Set of tasks:
A. According to the text on BITS Pilani, what was the institution's former name?
B. Continue the text on BITS Pilani from the point where it stops.

Reading text:
Birla Institute of Technology and Science, Pilani
- Former name: Birla College of Engineering (1946–1964);
- Motto: gyānaṁ paramaṁ balam (Sanskrit)
- Motto in English: Knowledge is supreme power
- Type: Private Deemed University
- Established: 1946; 80 years ago (as Birla College of Engineering); 1964; 62 years ago (as BITS Pilani);
- Founder: G. D. Birla
- Affiliations: UGC, NAAC, PCI, AIU, ACU
- Endowment: ₹460 crore (US$48 million) (2026)
- Chancellor: Kumar Mangalam Birla
- Vice-Chancellor: V. Ramgopal Rao
- Director: Sudhirkumar Barai (Pilani campus)
- Academic staff: 1,071 350 (Pilani campus)
- Students: 15,677 4,500 (Pilani campus)
- Undergraduates: 11,917
- Postgraduates: 1,634
- Doctoral students: 2,126
- Location: Pilani, Jhunjhunu, Rajasthan, 333031, India 28°21′49.96″N 75°35′13.26″E﻿ / ﻿28.3638778°N 75.5870167°E
- Campus: 786 acres 328 acres (Pilani campus); Multiple sites;
- Colors: Sky blue, red, and yellow
- Nickname: BITSians
- Website: www.bits-pilani.ac.in

= BITS Pilani =

Deemed university in Pilani, Rajasthan, India

The Birla Institute of Technology and Science, Pilani (BITS Pilani) is a private deemed university in Pilani, Rajasthan, India. It focuses primarily on higher education and research in engineering and sciences. BITS Pilani was one of the first six institutes in India to be declared Institution of Eminence. According to 2012 data, BITS Pilani has an acceptance rate (on-campus) of 1.47%, making it one of the most exclusive technical universities in the world.

Data block:
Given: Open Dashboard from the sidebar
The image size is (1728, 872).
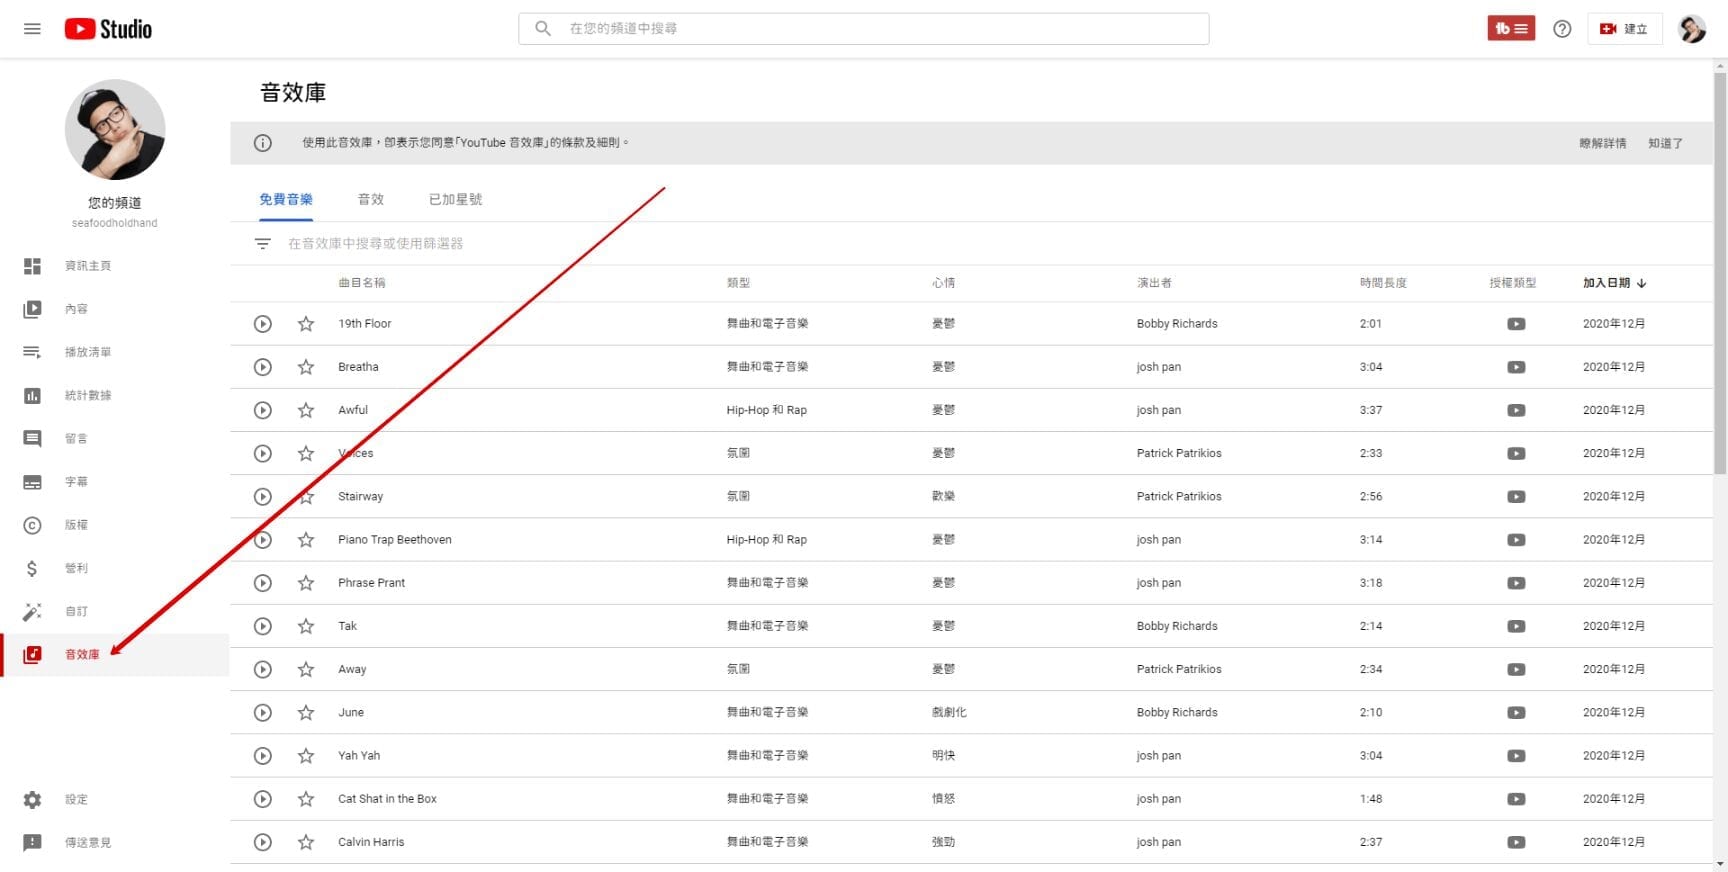Looking at the screenshot, I should coord(87,266).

Expected responses:
A. Birla College of Engineering.

B.
The institute was established in its present form in 1964. During this period, the institute's transformation from a regional engineering college to a national university was backed by G.D. Birla. The university has expanded its campuses from Pilani to Dubai, Goa, Hyderabad and Mumbai. Following the establishment of its Dubai campus in 2000, BITS Pilani became the first Indian institute to establish an international campus. It currently comprises five campuses and fifteen academic departments, with a focus on research in science and engineering and an industry-oriented pedagogy to higher education. Backed by the Aditya Birla Group, the institute secures extramural research funds from industries and various government agencies.

Admissions to on-campus programs are solely merit-based and assessed by the entrance examinations conducted by BITS. It is one of the few institutions in India that do not have any reservation policies in their admission criteria.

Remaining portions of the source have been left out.